● Data for this task:
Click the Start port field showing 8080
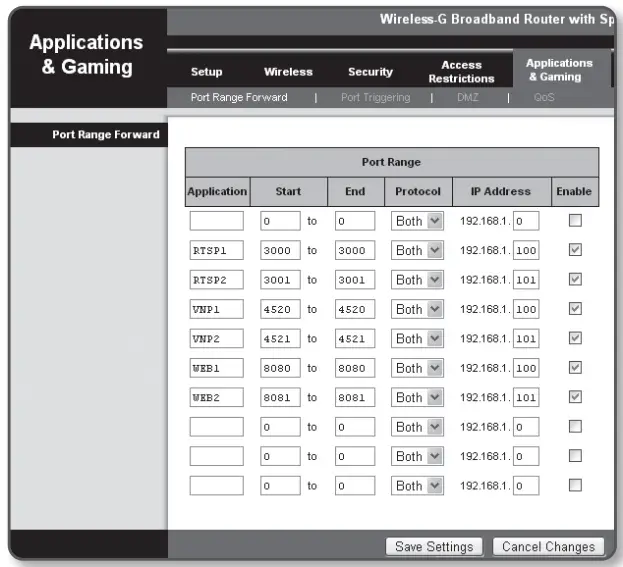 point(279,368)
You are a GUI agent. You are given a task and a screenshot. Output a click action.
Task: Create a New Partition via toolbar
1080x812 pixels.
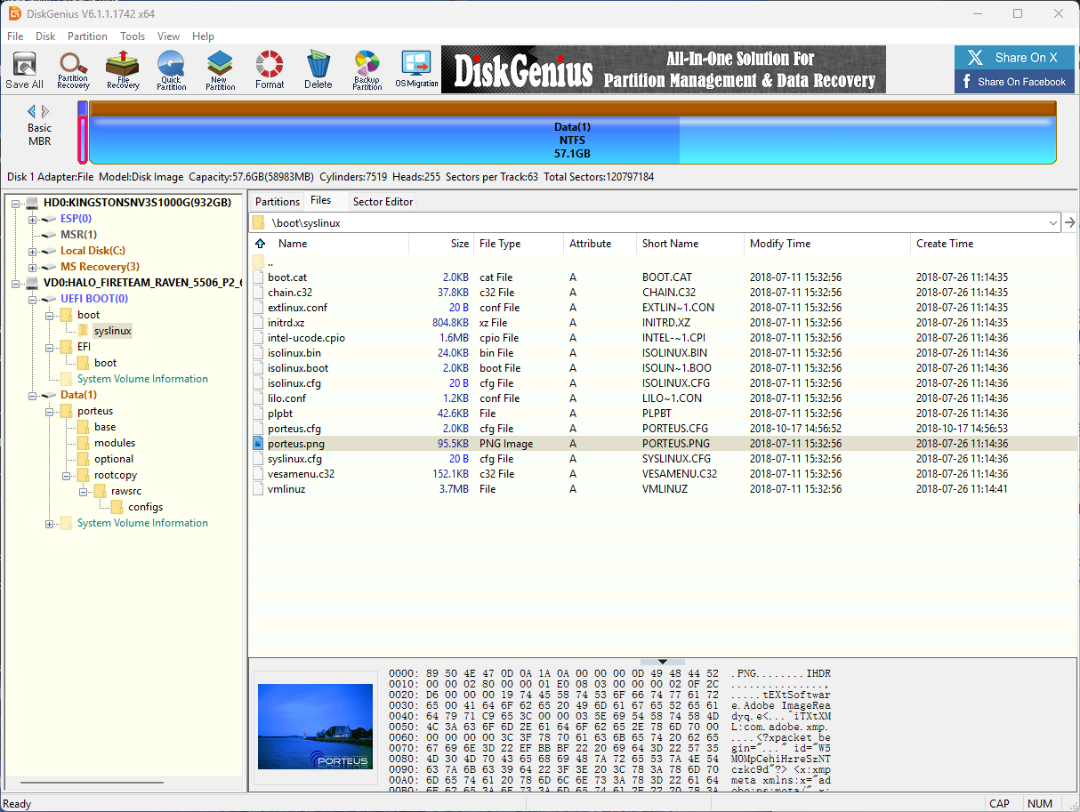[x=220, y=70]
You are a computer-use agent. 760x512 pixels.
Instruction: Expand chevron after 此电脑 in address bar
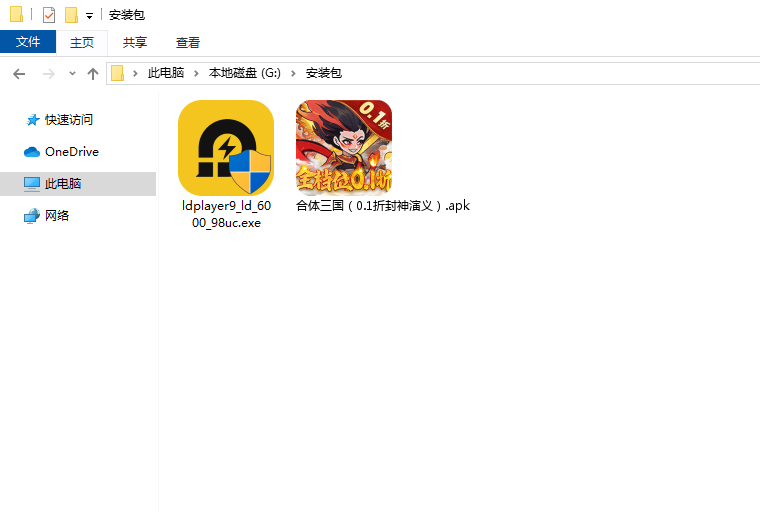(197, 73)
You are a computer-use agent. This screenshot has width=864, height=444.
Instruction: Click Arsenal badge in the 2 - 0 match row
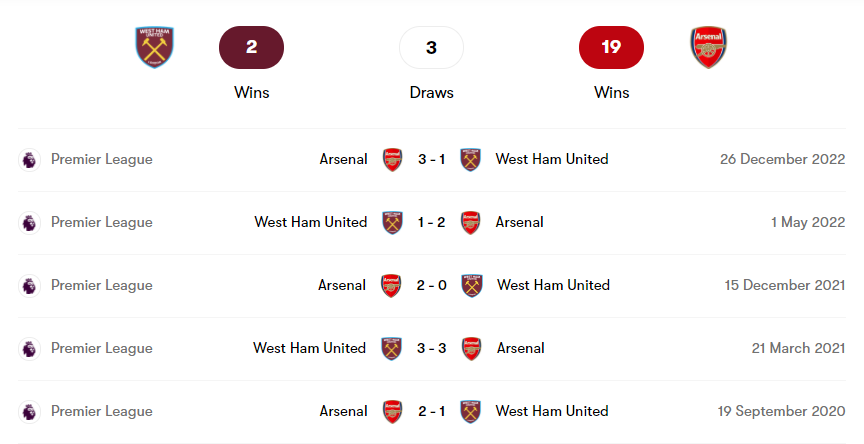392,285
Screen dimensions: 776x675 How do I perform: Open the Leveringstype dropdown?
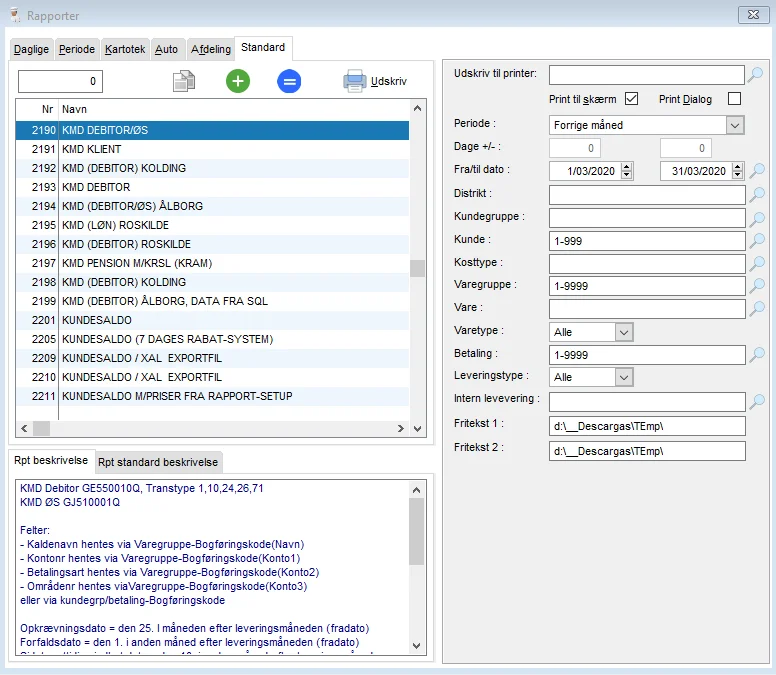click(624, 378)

==

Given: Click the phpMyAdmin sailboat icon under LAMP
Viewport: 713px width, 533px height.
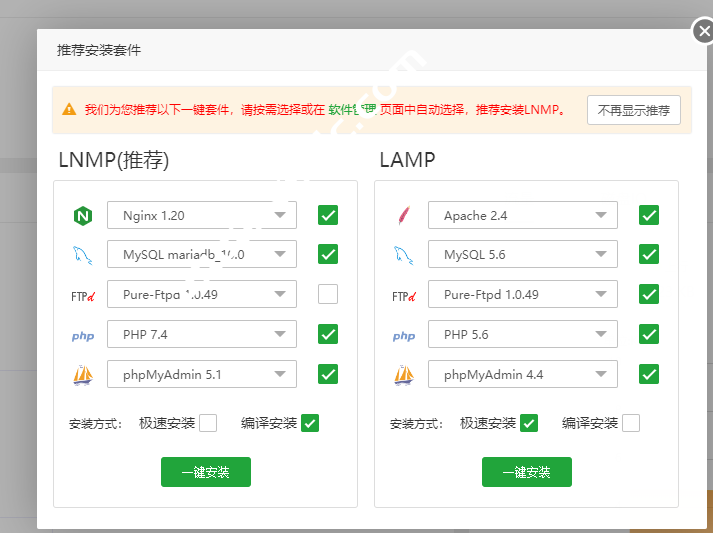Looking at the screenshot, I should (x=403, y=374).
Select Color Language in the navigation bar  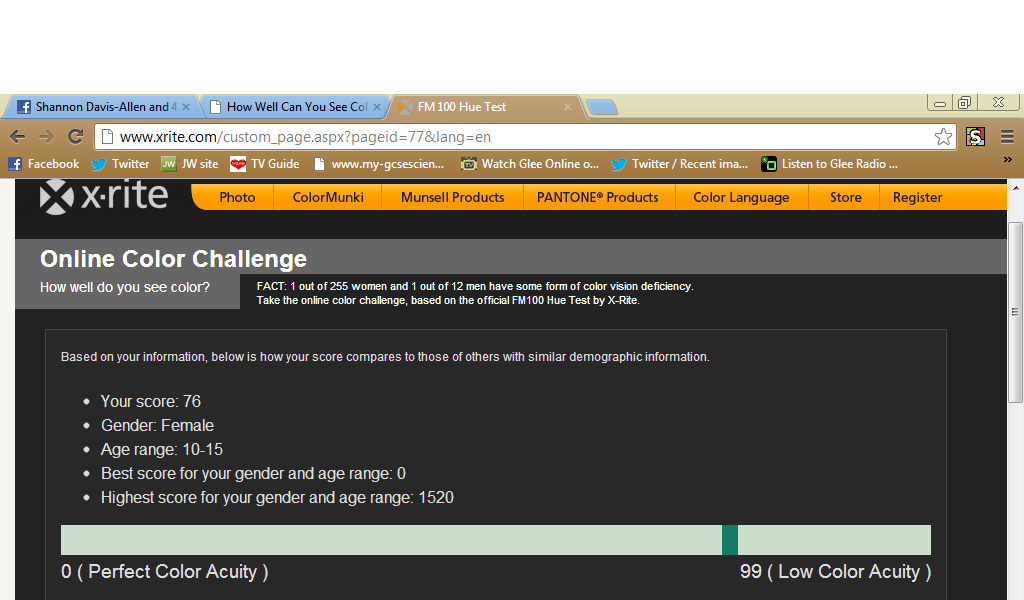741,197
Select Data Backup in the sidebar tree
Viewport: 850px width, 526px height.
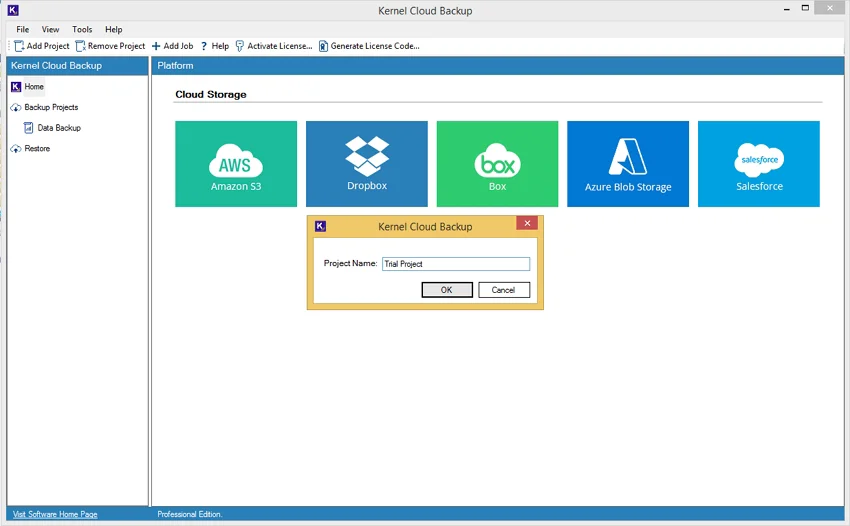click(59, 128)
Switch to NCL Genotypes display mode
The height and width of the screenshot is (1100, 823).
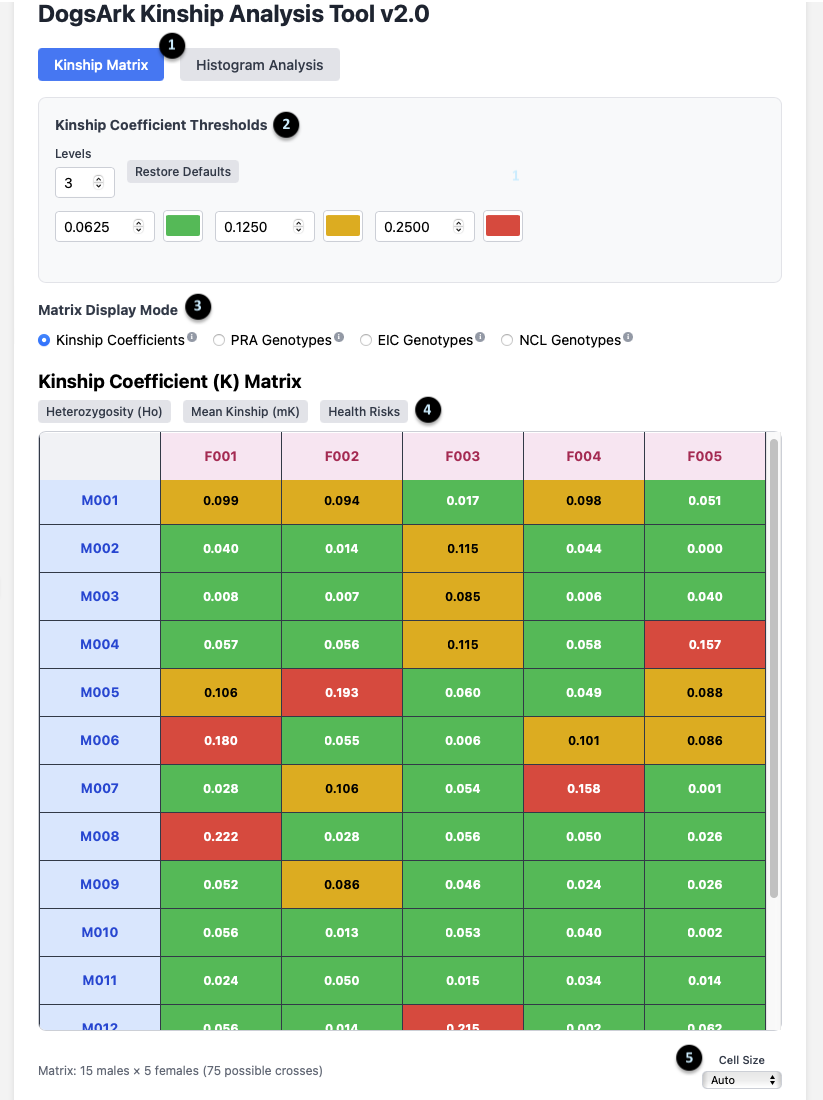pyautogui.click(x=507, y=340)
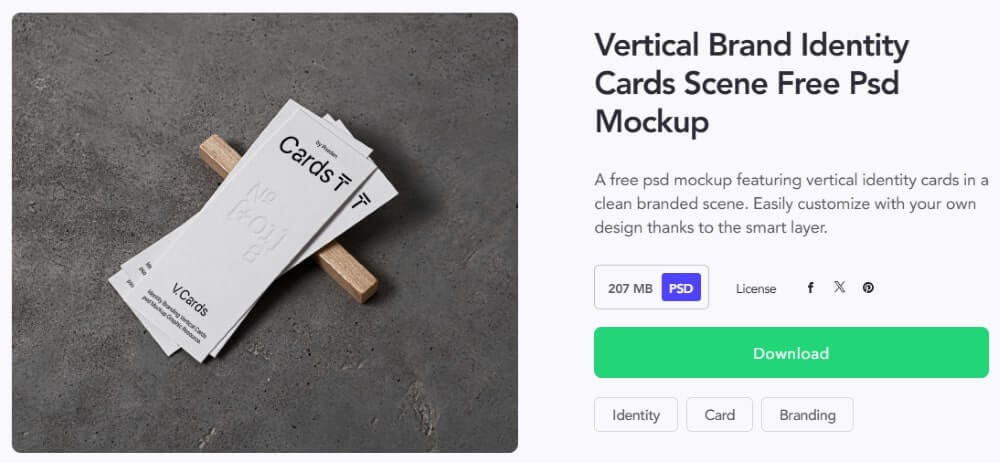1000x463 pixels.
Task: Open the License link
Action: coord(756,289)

* * *

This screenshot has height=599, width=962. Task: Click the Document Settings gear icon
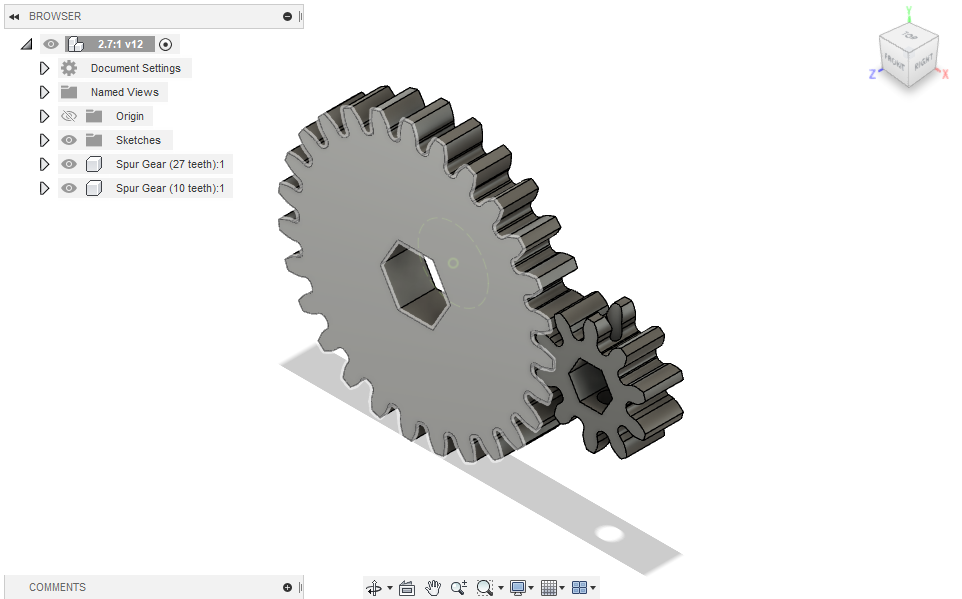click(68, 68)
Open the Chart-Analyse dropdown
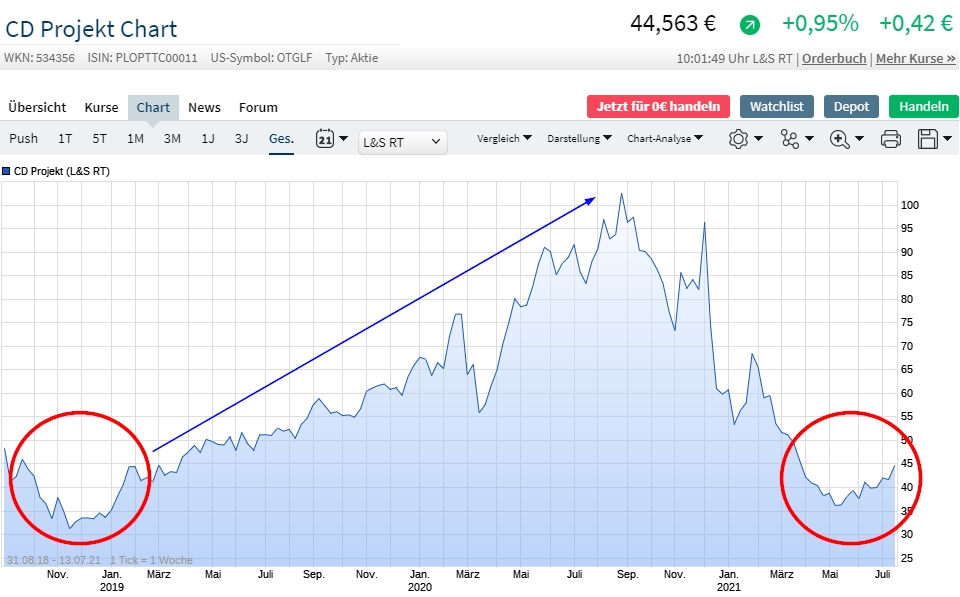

● Task details:
The result should be every line of the material that contains the word "agent", so copy those lines.

● Result:
You are a GUI agent. You are given a task and a screenshot. Output a click action.
You are a computer-use agent. 760x512 pixels.
You are a computer-use agent. This screenshot has width=864, height=444.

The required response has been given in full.